微生物高特异性、高灵敏性的快速鉴定在临床检验、食品安全、海关边检等众多领域有广泛的需求。随着国家生物安全重要性的日益凸显,对微生物精准快检的需求更加迫切。当前的微生物检测鉴定方法大多依赖于纯培养,耗时通常较长,很难在分钟级别实现准确的鉴定。
拉曼光镊结合人工智能快速鉴定微生物单细胞和特征光谱提取的流程及示意图
拉曼光谱是光子与化学分子之间产生非弹性散射而形成的非连续谱带。每种化学分子都具有自身特异的拉曼光谱,根据拉曼光谱的特征可以准确鉴定化学分子,因此拉曼光谱被称为化学分子的“指纹图谱”。由于拉曼光谱具备非接触、无损、非标记、快速、准确、水环境干扰小等优势,利用其对复杂生物样品进行鉴定和表征也成为研究的热点和前沿。

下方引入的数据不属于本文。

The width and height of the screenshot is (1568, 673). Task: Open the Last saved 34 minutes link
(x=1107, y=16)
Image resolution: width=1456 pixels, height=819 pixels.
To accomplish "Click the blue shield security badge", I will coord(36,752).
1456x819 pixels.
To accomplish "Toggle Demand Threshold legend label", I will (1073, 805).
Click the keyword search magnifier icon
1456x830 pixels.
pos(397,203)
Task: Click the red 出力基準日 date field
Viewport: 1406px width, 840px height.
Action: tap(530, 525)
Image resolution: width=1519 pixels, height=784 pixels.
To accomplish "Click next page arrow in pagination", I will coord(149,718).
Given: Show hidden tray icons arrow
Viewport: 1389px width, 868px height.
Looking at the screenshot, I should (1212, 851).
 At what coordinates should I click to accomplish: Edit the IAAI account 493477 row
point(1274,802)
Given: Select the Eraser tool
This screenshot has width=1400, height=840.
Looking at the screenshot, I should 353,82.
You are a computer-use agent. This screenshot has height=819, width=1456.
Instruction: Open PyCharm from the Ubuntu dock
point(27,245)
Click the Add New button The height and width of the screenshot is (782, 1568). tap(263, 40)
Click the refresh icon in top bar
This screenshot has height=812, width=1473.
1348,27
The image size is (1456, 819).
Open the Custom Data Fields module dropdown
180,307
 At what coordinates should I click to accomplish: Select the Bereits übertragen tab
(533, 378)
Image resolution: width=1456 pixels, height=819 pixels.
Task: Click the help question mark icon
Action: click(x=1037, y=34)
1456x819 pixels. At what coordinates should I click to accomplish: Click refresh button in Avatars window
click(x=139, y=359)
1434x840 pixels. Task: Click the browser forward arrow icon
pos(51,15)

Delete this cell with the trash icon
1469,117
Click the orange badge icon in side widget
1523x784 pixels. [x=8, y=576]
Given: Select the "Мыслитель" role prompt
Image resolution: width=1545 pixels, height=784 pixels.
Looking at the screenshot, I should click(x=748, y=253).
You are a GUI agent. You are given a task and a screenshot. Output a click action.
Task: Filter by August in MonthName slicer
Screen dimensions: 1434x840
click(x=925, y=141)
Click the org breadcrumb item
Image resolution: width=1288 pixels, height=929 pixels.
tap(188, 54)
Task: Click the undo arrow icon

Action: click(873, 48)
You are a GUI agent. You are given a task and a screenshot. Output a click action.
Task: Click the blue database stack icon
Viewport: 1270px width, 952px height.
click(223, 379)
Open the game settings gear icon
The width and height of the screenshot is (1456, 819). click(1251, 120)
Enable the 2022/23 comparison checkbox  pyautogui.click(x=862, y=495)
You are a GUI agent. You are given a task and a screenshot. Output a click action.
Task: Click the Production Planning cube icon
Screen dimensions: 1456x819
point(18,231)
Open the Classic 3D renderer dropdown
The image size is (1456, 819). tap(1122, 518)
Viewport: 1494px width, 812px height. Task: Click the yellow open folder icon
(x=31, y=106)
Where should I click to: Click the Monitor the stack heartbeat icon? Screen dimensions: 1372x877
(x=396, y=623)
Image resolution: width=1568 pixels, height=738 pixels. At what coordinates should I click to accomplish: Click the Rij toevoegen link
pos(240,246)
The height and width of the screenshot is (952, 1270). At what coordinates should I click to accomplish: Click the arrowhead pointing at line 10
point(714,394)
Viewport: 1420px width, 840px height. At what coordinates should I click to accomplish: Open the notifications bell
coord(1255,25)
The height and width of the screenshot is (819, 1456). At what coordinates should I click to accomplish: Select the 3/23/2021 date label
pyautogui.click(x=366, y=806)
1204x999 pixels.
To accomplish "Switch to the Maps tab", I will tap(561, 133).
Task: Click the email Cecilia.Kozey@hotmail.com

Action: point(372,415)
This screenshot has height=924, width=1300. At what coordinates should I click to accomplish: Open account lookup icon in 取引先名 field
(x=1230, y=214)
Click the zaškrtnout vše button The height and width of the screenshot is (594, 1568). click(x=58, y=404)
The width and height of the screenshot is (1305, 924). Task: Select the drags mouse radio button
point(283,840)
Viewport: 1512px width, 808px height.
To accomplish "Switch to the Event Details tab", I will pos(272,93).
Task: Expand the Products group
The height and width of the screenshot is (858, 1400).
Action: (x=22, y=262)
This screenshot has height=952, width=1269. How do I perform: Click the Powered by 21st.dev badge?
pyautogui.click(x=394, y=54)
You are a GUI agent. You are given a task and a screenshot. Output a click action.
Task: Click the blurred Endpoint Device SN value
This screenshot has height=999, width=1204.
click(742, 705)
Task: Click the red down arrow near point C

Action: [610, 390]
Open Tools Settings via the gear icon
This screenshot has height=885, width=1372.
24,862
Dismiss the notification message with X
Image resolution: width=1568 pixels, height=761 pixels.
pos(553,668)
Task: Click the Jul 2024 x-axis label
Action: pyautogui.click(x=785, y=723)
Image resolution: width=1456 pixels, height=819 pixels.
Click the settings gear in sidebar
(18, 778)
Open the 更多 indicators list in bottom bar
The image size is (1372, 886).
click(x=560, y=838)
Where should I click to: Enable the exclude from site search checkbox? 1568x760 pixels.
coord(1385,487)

中国科学院微生物研究所付钰研究组长期致力于利用拉曼光谱在单细胞水平快速鉴定微生物的研究。近日,课题组在Analytical Chemistry在线发表题为Combination of an Artificial Intelligence Approach and Laser Tweezers Raman Spectroscopy for Microbial Identification的研究论文,利用拉曼光镊结合人工智能技术实现了微生物单细胞水平的快速准确鉴定。
付钰课题组自主搭建了激光拉曼采集系统,该系统利用785 nm单色连续激光光源捕获微生物单细胞,在操纵单细胞的同时激发细胞产生拉曼散射。通过激光辐照酿酒酵母,大肠杆菌和嗜盐古菌等菌株后原位培养观测,统计结果显示微生物单细胞在光镊操纵和采集拉曼光谱后的存活率为95.22%至97.66%,证明拉曼光镊对单细胞的无损性,表明了拉曼鉴定可以和后续的单细胞纯培养、测序等各种操作实现无缝对接。
由于细胞的拉曼组(一个细胞所有的拉曼信号总和)包括成百上千个拉曼位移峰,蕴含了细胞内核酸、蛋白质、脂类、多糖和各种代谢产物等所有成分的海量信息,针对这一特点,研究组设计了卷积神经网络机器学习算法,建立拉曼组数据库,开展模型验证和样品预测,验证了人工智能模型对微生物单细胞检测的特异性和灵敏性,结果显示单细胞水平鉴定微生物的平均正确率达到95.64%,整个鉴定过程在5分钟内完成。鉴于人工智能分析的“黑箱性”,通过逐一遮蔽光谱的理念建立了新型的微生物拉曼光谱特征峰提取算法,实现对人工智能如何分析微生物拉曼光谱的可视化呈现,打破了人工智能鉴定过程的黑箱,为进一步表征微生物的生化特性奠定了基础。
付钰课题组助理研究员卢维来和硕士研究生陈秀强为该文共同第一作者,付钰为通讯作者,该研究获得国家自然科学基金委、科技部重点研发计划、中科院战略高技术创新基金项目、中科院战略性先导研究计划等资助。